Transactivation of the PPAR-responsive enhancer module in chemopreventive glutathione S-transferase gene by the peroxisome proliferator-activated receptor-gamma and retinoid X receptor heterodimer



Cancer Research 64(10): 3701-3713



Cancer chemopreventive agents transcriptionally induce glutathione S-transferase (GST), which can protect cells from chemical-induced carcinogenesis. Activation of either NF-E2-related factor-2 (Nrf2) or the CCAAT/enhancer binding protein-beta (C/EBPbeta) contributes to GST induction. Peroxisome proliferator-activated receptor-gamma (PPARgamma) and the retinoic acid X receptor (RXR) play roles in regulating cell differentiation and chemoprevention. This study examined GSTA2 gene induction by the PPARgamma activator and 9-cis-retinoic acid (RA), a RXR ligand, and investigated the molecular basis of PPAR-RXR-mediated GSTA2 induction in the H4IIE hepatocytes. Either 15-deoxy-delta (12, 14)-prostaglandin J(2) (PGJ(2)) or RA induced GSTA2 with Nrf2 and C/EBPbeta activation. When compared with PGJ(2) or RA alone, PGJ(2) + RA enhanced GSTA2 induction, with increases in Nrf2 and C/EBPbeta activation.
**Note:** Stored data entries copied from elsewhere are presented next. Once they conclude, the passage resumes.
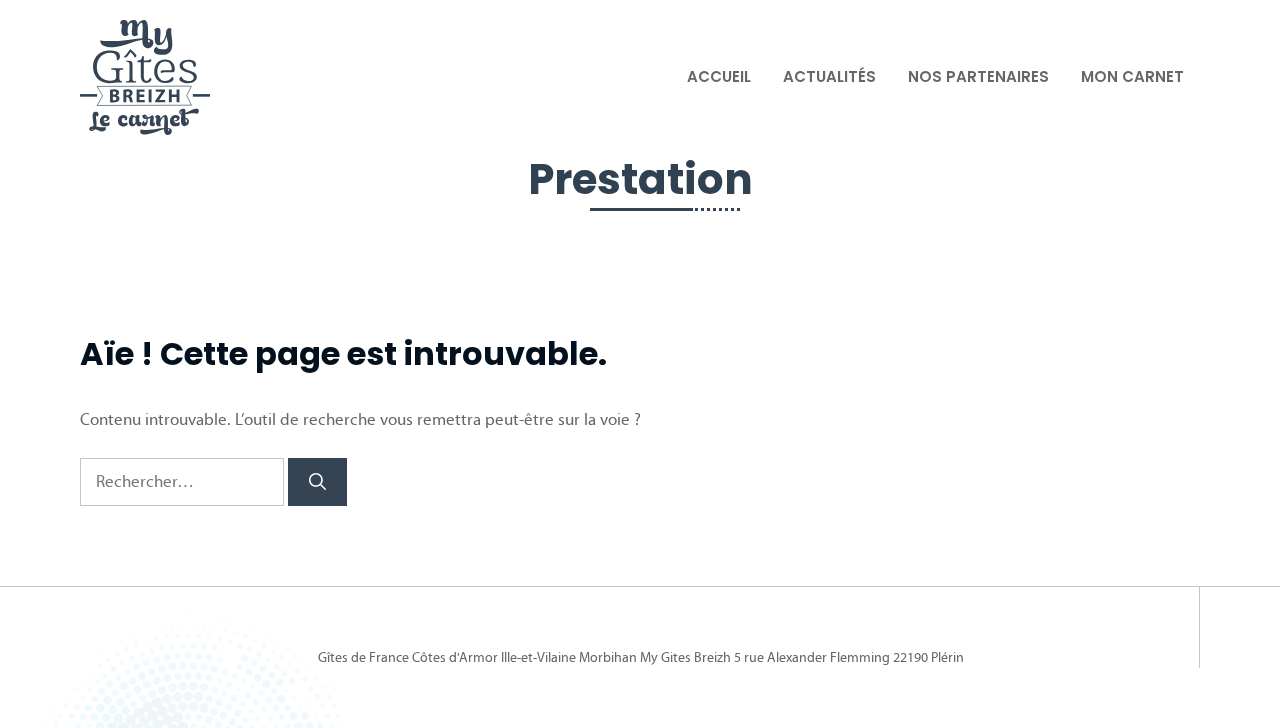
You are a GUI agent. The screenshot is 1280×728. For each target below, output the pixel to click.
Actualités (829, 76)
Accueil (719, 76)
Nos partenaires (978, 76)
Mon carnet (1132, 76)
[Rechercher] (317, 482)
PGJ(2) + RA increased the luciferase reporter gene activity in the cells transfected with the -1.65-kb flanking region of the GSTA2 gene. Thiazolidinedione PPARgamma agonists, troglitazone, rosiglitazone, and pioglitazone, in combination with RA, potentiated GSTA2 induction, confirming that the activation of the PPARgamma and RXR heterodimer contributed to GSTA2 expression. Deletion of the antioxidant response element- or C/EBP-binding sites or the overexpression of dominant-negative mutant of C/EBP abolished the reporter gene expression. PGJ2 + RA increased the binding of the PPARgamma - RXR heterodimer to the putative PPAR-response elements (PPREs) in the GSTA2 promoter. Specific mutations of these multiple PPRE sites resulted in the complete loss of its responsiveness to PGJ2 + RA, which suggests that these binding sites function as a PPRE-responsive enhancer module (PPREM). Transactivation of PPREM by the PPARgamma - RXR heterodimer was verified by the effective GSTA2 induction in the cells treated with PGJ2 + RA after transfecting them with the plasmids encoding PPARgamma1 and RXRalpha. In conclusion, the PPARgamma - RXR heterodimer promotes GSTA2 induction by activating PPREM in the GSTA2 gene, as well as inducing Nrf2 and C/EBPbeta activation.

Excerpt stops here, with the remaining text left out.